A prática da eutanásia não é recente, sendo muito utilizada nas primeiras
civilizações, principalmente em caso de guerras, em que soltados eram feridos, ou
mesmo, nas tribos onde os velhos não tinham mais importância social.
Os médicos buscam a todo custo a reabilitação do paciente, não pensando
nunca em pôr fim a vida do paciente, pois esta conduta, além de homicídio, se
presentes seus elementos caracterizadores, será também uma afronta ao Código de
Ética Médica.
De acordo com o caput do artigo 5º da Constituição Federal de 1.988, a vida
é um bem jurídico fundamental, sendo o principal deles, pois sem a existência deste
não será possível o exercício dos outros demais. Diante disso, se houver a prática
de um homicídio eutanásico durante nossos dias, poderá ser este considerado como
um homicídio privilegiado, e se aprovado tal anteprojeto, haverá uma norma
infraconstitucional que regulará especificamente a matéria.
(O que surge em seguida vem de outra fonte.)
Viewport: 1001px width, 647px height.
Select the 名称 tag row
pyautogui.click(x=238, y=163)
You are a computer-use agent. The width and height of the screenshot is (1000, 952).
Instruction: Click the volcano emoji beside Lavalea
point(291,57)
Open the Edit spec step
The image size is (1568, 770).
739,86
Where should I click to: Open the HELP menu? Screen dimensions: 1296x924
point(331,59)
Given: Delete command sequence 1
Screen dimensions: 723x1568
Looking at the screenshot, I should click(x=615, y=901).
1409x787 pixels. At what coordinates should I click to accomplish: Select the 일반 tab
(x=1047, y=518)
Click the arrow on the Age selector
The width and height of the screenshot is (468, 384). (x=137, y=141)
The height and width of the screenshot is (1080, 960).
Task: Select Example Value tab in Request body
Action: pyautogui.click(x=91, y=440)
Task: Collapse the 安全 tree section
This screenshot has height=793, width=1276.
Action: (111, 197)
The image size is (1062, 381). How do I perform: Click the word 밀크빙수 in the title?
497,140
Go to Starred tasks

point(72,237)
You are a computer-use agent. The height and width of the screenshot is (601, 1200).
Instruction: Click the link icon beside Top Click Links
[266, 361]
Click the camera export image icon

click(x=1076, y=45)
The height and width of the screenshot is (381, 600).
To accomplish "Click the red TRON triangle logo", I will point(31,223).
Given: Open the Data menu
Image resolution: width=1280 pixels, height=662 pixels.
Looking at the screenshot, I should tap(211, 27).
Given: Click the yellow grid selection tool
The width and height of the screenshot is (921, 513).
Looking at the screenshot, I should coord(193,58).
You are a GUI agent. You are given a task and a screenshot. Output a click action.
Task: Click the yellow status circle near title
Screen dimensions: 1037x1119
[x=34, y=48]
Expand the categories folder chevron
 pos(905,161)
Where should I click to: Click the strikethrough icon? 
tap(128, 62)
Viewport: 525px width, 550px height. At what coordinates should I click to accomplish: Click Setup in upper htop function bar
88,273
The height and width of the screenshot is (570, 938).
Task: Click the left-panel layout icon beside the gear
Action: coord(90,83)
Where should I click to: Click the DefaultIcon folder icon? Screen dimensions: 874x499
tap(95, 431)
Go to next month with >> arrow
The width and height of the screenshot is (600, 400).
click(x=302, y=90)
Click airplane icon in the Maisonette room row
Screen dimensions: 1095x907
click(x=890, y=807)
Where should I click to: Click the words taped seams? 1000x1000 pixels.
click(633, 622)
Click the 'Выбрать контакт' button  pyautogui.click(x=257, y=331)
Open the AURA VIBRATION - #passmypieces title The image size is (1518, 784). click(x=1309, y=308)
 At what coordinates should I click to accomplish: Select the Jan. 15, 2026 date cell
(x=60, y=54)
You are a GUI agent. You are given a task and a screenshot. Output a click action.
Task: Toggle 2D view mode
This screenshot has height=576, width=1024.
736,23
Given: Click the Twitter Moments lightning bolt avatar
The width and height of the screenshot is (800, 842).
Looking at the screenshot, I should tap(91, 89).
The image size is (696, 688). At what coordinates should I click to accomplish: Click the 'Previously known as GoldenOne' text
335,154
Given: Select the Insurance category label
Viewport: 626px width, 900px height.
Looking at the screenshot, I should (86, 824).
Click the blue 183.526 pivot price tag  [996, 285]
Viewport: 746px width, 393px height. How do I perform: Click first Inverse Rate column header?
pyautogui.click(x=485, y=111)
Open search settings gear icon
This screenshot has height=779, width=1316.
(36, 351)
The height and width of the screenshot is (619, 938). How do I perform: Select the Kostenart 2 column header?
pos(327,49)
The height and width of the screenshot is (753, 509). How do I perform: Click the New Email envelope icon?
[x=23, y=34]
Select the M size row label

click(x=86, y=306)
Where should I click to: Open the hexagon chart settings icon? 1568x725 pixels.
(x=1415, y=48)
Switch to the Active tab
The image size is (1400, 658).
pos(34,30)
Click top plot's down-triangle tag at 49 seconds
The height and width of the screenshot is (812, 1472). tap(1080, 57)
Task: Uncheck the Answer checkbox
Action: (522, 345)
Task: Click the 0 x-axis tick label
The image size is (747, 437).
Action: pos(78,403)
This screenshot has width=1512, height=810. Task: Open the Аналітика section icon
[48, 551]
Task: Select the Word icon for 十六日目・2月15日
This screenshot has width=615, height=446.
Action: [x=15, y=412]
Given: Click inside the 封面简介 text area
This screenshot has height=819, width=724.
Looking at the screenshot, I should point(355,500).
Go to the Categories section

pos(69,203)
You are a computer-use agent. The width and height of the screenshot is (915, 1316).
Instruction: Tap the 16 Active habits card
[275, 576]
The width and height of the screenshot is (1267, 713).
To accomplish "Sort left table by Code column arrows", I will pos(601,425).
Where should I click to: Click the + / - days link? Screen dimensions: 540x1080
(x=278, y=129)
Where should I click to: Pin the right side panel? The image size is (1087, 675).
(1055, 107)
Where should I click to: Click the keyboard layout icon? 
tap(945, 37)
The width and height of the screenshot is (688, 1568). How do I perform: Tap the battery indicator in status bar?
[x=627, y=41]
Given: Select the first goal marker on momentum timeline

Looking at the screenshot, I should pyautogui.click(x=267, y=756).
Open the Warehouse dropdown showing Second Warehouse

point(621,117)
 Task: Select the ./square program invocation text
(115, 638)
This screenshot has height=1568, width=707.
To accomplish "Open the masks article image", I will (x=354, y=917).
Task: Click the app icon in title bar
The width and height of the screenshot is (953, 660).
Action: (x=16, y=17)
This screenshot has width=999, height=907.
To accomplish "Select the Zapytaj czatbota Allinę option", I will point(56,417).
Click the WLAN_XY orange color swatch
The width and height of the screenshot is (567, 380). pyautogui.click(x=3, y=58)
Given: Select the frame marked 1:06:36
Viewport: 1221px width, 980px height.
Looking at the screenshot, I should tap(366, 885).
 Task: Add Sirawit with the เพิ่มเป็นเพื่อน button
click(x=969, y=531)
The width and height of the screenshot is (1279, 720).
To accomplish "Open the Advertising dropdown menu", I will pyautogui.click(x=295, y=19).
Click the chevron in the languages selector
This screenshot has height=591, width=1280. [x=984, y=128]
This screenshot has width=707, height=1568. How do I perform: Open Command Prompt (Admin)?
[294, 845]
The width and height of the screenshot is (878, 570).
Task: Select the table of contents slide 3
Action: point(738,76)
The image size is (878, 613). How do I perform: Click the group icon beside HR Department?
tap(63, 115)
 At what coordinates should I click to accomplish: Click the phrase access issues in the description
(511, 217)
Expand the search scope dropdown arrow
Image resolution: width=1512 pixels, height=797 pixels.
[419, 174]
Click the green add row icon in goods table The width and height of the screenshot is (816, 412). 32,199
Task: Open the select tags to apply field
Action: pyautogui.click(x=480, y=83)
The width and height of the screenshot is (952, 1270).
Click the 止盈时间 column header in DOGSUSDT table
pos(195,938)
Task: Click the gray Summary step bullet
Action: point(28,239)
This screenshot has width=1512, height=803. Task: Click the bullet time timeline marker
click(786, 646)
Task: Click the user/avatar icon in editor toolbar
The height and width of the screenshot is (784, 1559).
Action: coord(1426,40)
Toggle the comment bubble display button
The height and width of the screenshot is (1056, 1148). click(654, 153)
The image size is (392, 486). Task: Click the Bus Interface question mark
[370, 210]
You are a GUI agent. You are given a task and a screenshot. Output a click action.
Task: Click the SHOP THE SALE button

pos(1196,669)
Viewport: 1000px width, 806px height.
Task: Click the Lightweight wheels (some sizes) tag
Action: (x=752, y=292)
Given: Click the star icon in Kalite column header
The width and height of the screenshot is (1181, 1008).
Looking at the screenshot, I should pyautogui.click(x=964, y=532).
Atualmente, se houver um homicídio eutanásico será tipificado pelo Código
Penal em seu artigo 121, § 1º, que trata do homicídio privilegiado, pois inexiste em
nossa legislação pátria norma específica que abarca a matéria.
De acordo com o Anteprojeto do Código Penal de 1.999, se aprovado, será
possível a adequação do caso concreto ao tipo, pois o referido anteprojeto regulará
respectivamente a eutanásia e a ortotanásia, no artigo 121, §§ 3º e 4º,
respectivamente.
Constatamos também a inconstitucionalidade do § 4º do artigo 121 do
anteprojeto do Código Penal que exclui a ilicitude do sujeito ativo que pratica a
ortotanásia, diante do caput do artigo 5º da Constituição. Essa inconstitucionalidade
dá-se pela discordância entre o conteúdo do parágrafo supracitado e do caput do
artigo 5º da Constituição. A Carta Magna expressa que não se pode violar o bem
jurídico vida. No entanto, a exclusão da ilicitude da ortotanásia pelo anteprojeto
acaba por contrariar a Constituição, pois deixa de punir-se um crime que atenta
contra esse bem jurídico.
Nossas análises revelam ainda que a não-aplicação da pena inerente ao
homicídio qualificado em certos casos, podem fazer da eutanásia como da
ortotanásia, justificativas para uma morte estruturada em motivos torpes e fúteis,
como por exemplo, do recebimento de uma herança ao tráfico de órgãos.